Reply: We thank Reviewer 1 for their helpful constructive comments. To attend to these peer review concerns, we have now modified and restructured Table 3, aiming at a greater organization (from larger/broader to more specific) of open questions, in order to improve their logical flow. We also slightly expanded upon the role of Vitamin D role in the MS text – but could only do so briefly, since the aim of Table 3 was no highlight some future potential topics and lines of research, sometimes including those topics for which there is no much literature currently available.

Overall, the authors believe that in the revised MS we have now carefully addressed all concerns and comments made by expert Reviewer. We shall be grateful if you could consider our revised MS for publication in your Journal.

Sincerely,

Authors

Reviewer 2 Report

This is an interesting review on  novel potential molecular targets for antidepressant and antipsychotic pharmacotherapies The review covers a number of potential drug targets however some modifications should be introduced before publication

 Abstract – is too general, the major directions should be mentioned

 Figure 1 A similar review by Wierońska, et al., Depression and schizophrenia viewed from the perspective of amino acidergic neurotransmission: Antipodes of psychiatric disorders Pharmacology and Therapeutics, 193, pp. 75-82.) was published

 Figure 2  letters are too small and hard to read

 The subject of mGlu receptors in depression/schizophrenia should be covered in a more detailed manner

 The first papers showing the antidepressant efficacy of scopolamine should be mentioned (Furey, M.L., Drevets, W.C. (2006) Archives of General Psychiatry, 63 (10), pp. 1121-1129.

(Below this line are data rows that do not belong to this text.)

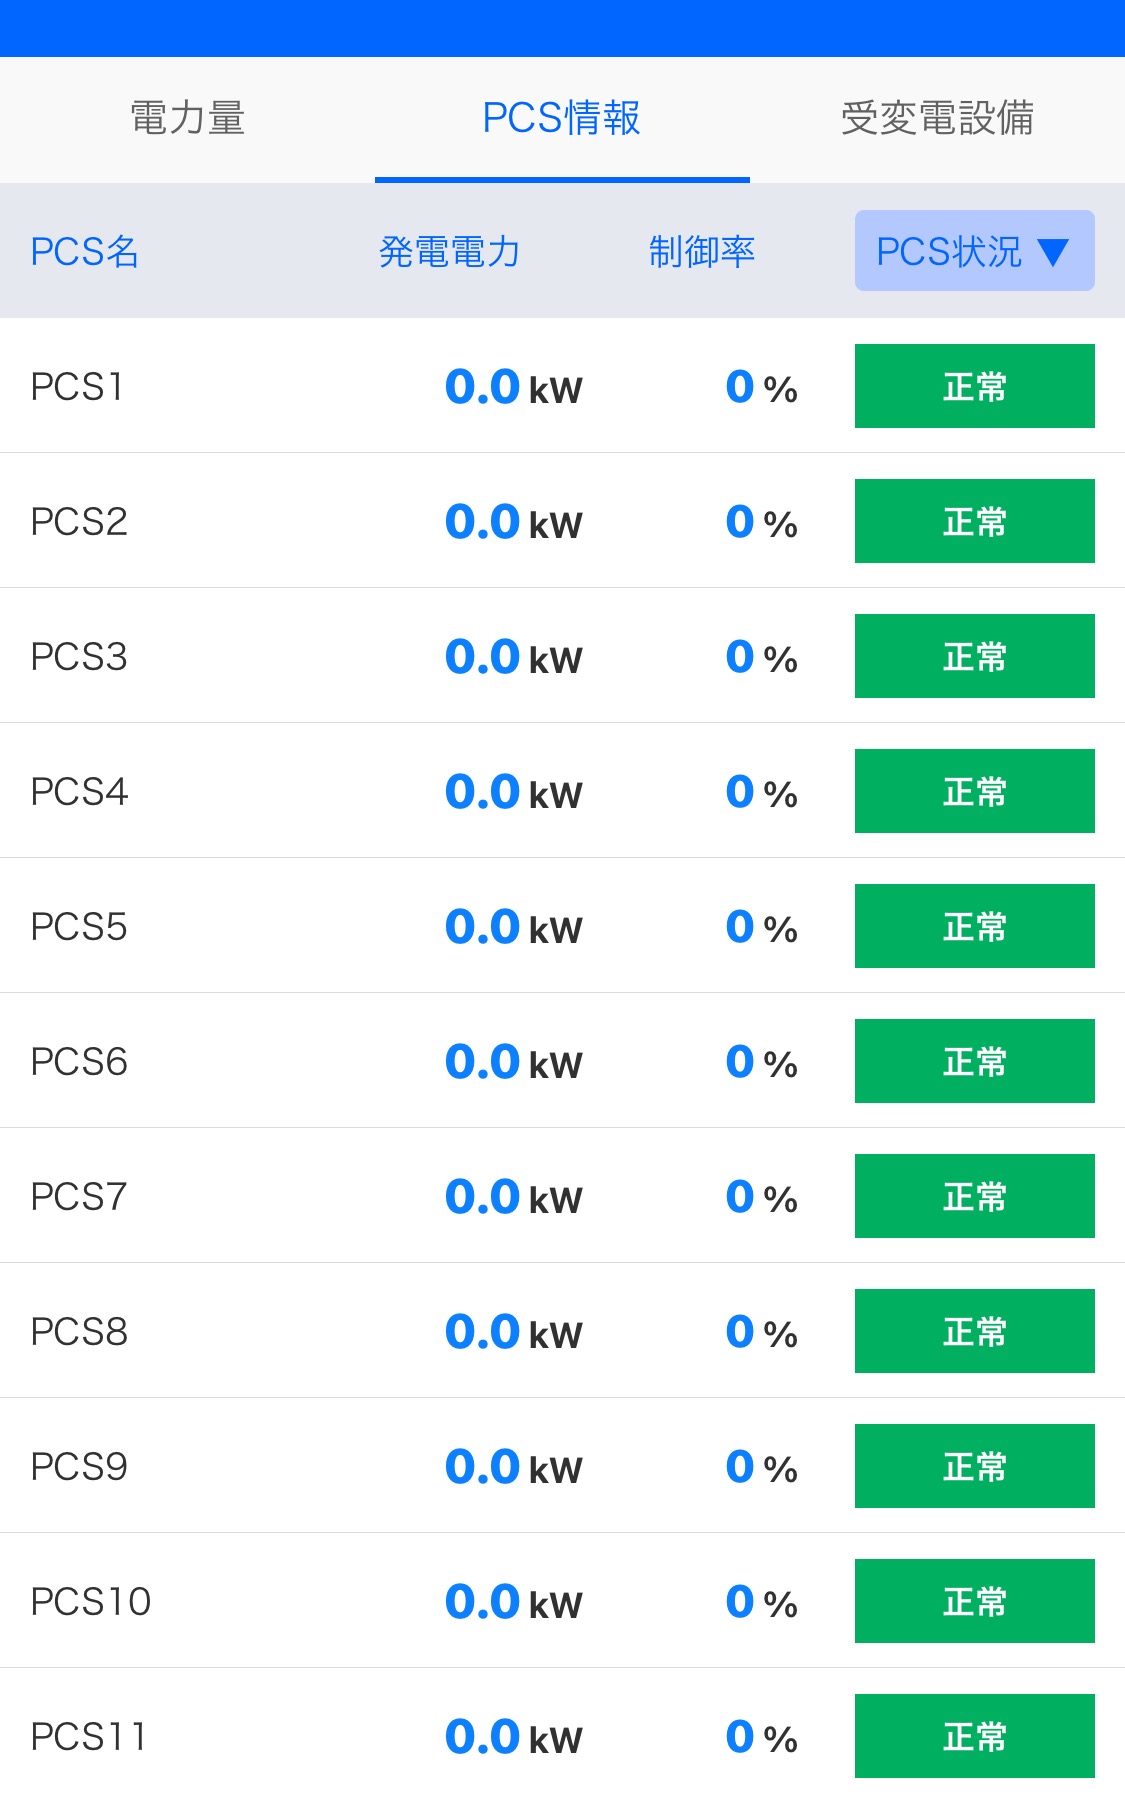Switch to the 電力量 tab
This screenshot has height=1798, width=1125.
(x=187, y=118)
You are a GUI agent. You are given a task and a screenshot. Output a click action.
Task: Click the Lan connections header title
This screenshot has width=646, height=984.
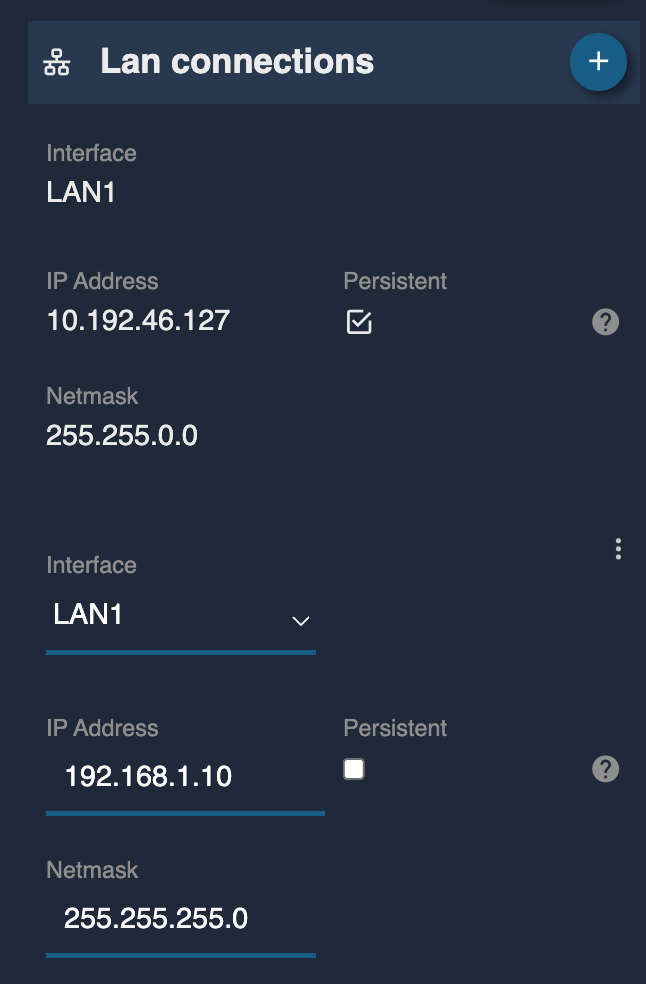(237, 62)
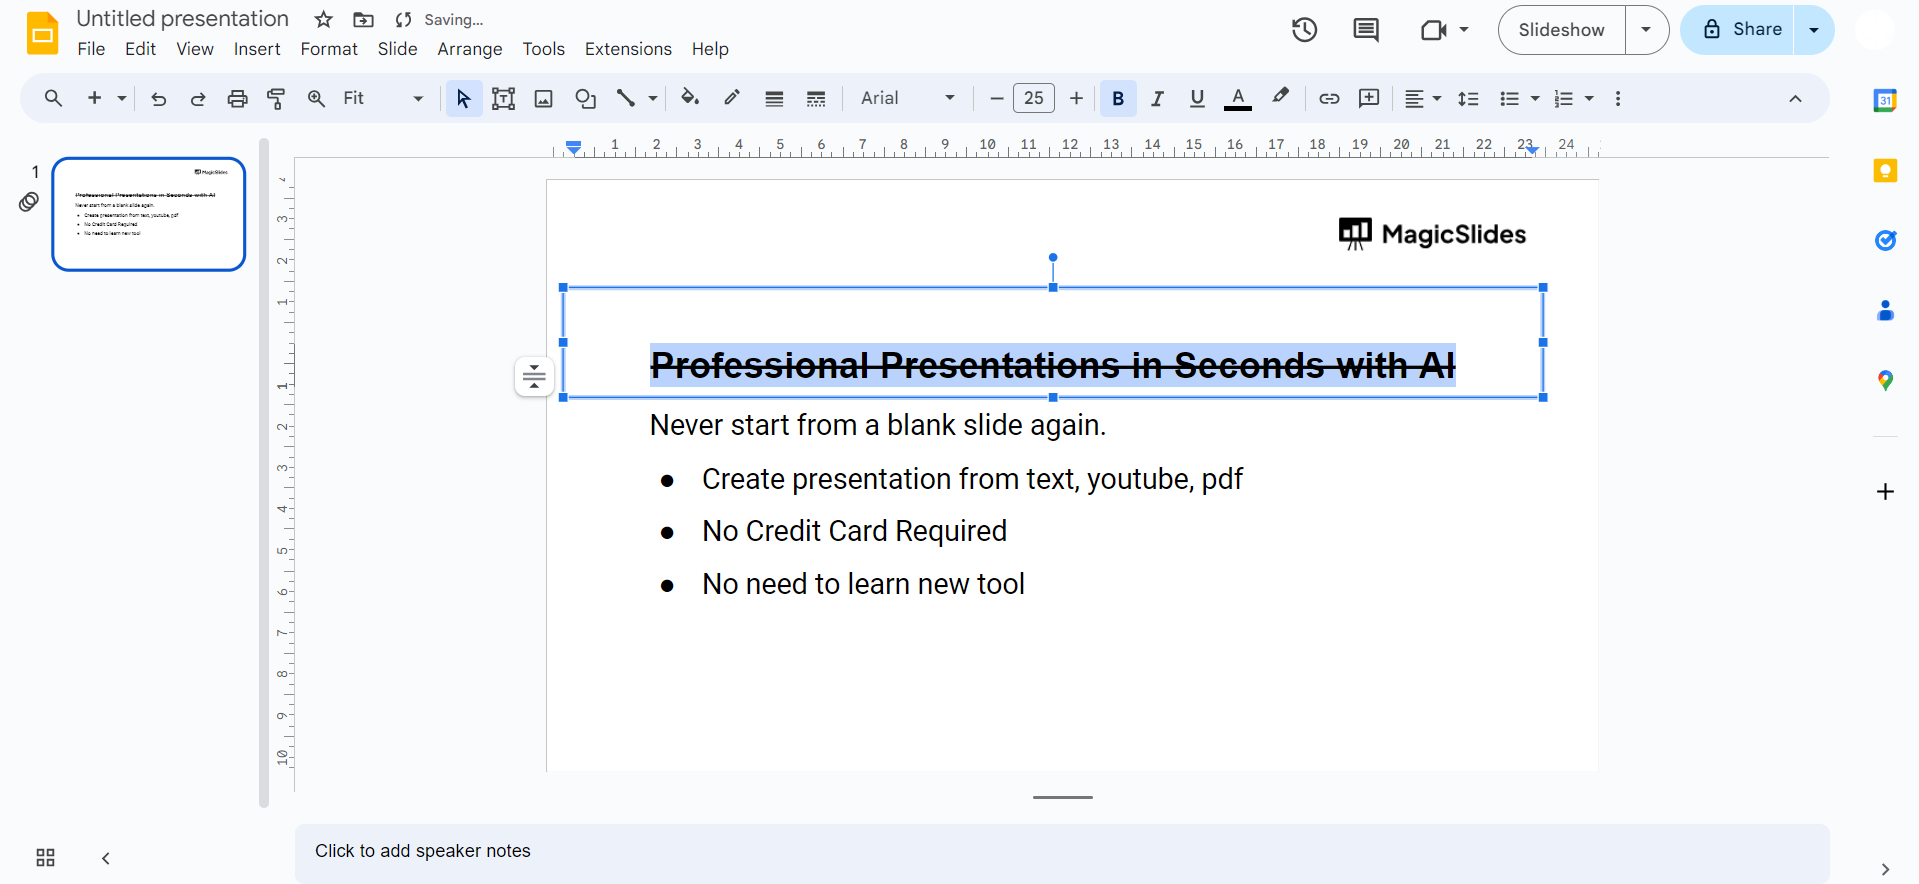
Task: Select the Text box tool
Action: (503, 98)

 Minor editing of English language required

Author Response

Editorial Office

IJMS

May 13, 2023

Re: MS by Kositsyn et al.

Dear Editorial Office,

Thank you very much for your e-mail regarding our manuscript by Kositsyn et al., submitted to your Journal. We thank the Editor and expert Reviewers for their helpful comments and a generally positive evaluation of our paper.

As requested, please find attached our revised manuscript and the point-by-point rebuttal letter that addresses the Reviewer’ concerns. For your convenience, all revised items are now highlighted in yellow in the resubmitted MS text file.

Reviewer comments:

Reviewer 2

Point 1. This is an interesting review on novel potential molecular targets for antidepressant and antipsychotic pharmacotherapies. The review covers a number of potential drug targets however some modifications should be introduced before publication. Abstract – is too general, the major directions should be mentioned

Reply: Corrected and streamlined, as requested.

Point 2. Figure 1 A similar review by Wierońska, et al., Depression and schizophrenia viewed from the perspective of amino acidergic neurotransmission: Antipodes of psychiatric disorders Pharmacology and Therapeutics, 193, pp. 75-82.) was published

Point 3. Figure 2 letters are too small and hard to read

Reply: Modified, as requested.

Point 4. The subject of mGlu receptors in depression/schizophrenia should be covered in a more detailed manner.

Reply: During the revision, we have now provided a more detailed description of the glutamatergic system in schizophrenia/depression, as per expert Reviewer’s comments. Additional relevant papers have also been cited in the revised MS as well.

Point 5. The first papers showing the antidepressant efficacy of scopolamine should be mentioned (Furey, M.L., Drevets, W.C. (2006) Archives of General Psychiatry, 63 (10), pp. 1121-1129.

Reply: Provided in the revised MS, as requested.

Overall, the authors believe that in the revised MS we have now carefully addressed all concerns and comments made by expert Reviewers. We shall be grateful if you could consider our revised MS for publication in your Journal.

Sincerely,

Authors

Round 2

Reviewer 1 Report

The authors have answered all my questions. There are no further comments.